For this exercise, write out every entry exactly and leave the pictures out.

[Opening TASK MATERIAL section]

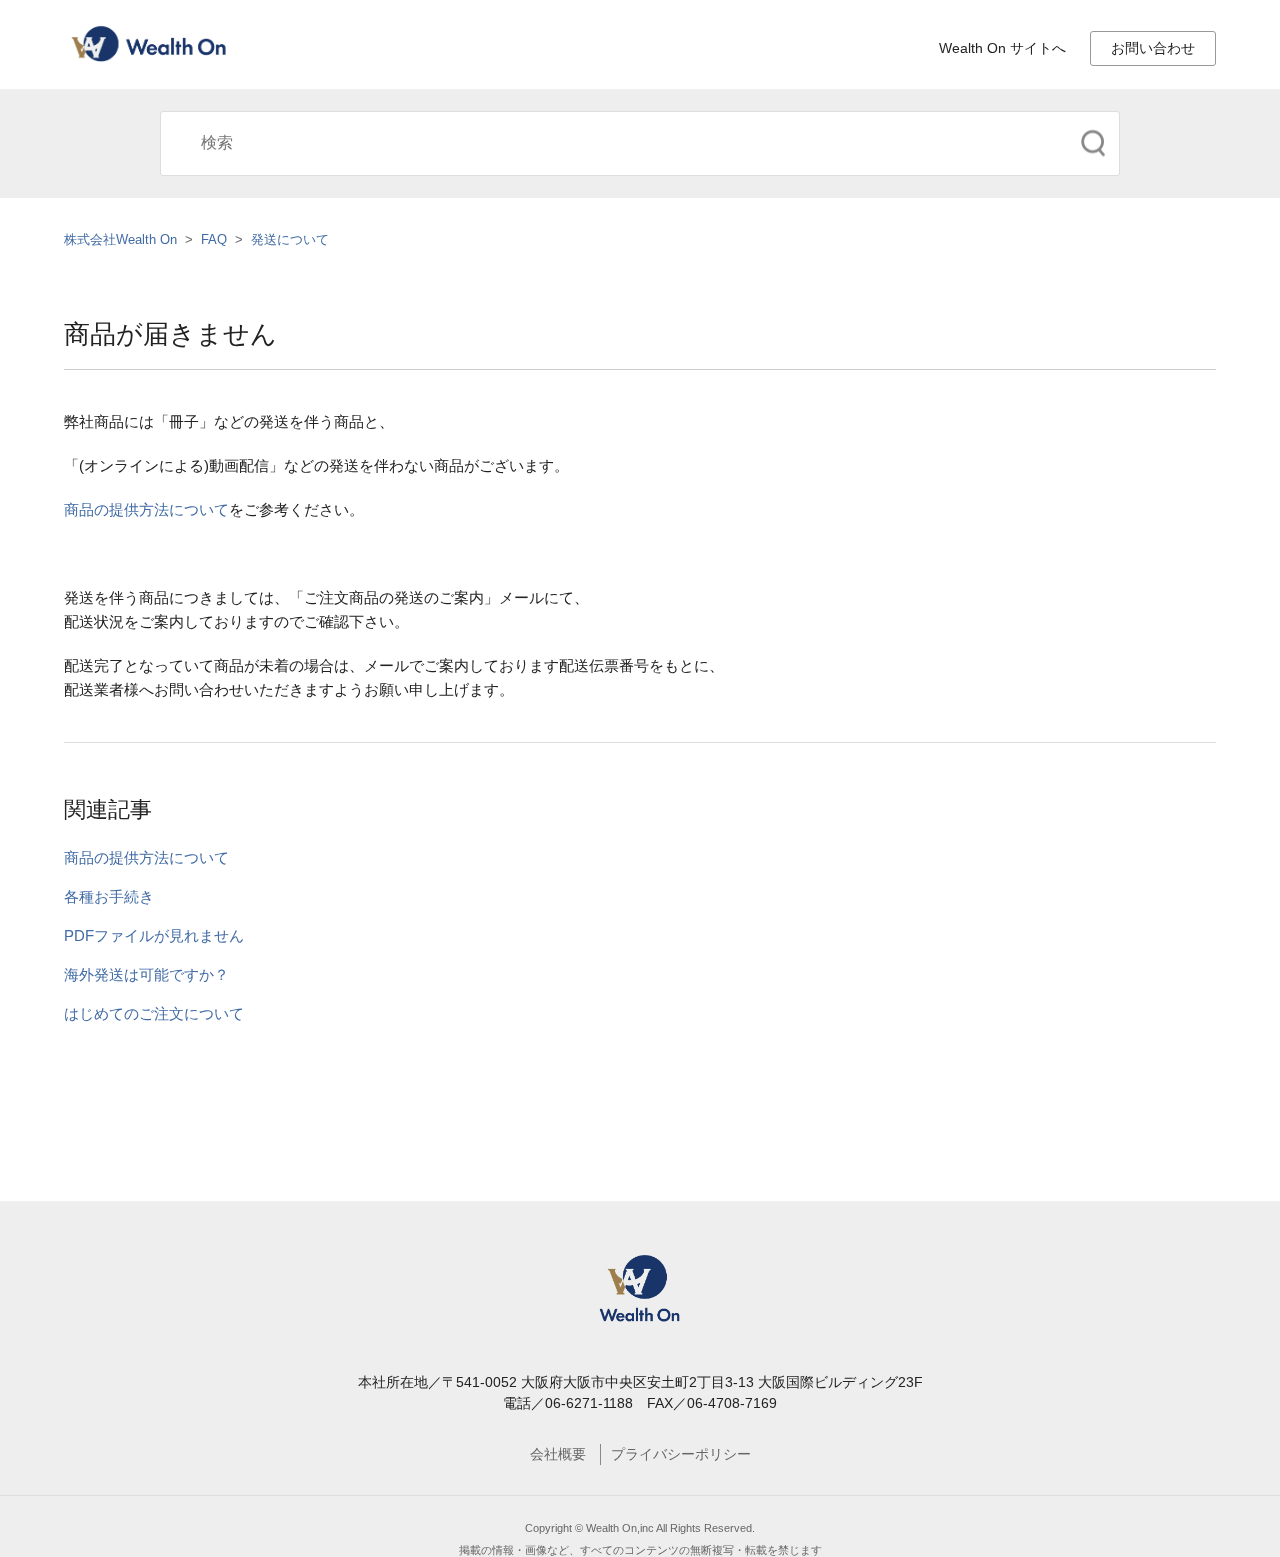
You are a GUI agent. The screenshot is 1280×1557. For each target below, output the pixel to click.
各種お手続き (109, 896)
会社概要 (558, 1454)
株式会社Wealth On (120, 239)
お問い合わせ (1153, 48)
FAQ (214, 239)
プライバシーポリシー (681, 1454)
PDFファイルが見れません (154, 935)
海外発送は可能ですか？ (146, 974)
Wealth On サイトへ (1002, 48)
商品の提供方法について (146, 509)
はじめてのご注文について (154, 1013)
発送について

[Closing TASK MATERIAL section]

**RESULT**:
You are a GUI agent. The screenshot is 1280×1557. For each target below, output the pixel to click.
各種お手続き (109, 896)
会社概要 (558, 1454)
株式会社Wealth On (120, 239)
お問い合わせ (1153, 48)
FAQ (214, 239)
プライバシーポリシー (681, 1454)
PDFファイルが見れません (154, 935)
海外発送は可能ですか？ (146, 974)
Wealth On サイトへ (1002, 48)
商品の提供方法について (146, 509)
はじめてのご注文について (154, 1013)
発送について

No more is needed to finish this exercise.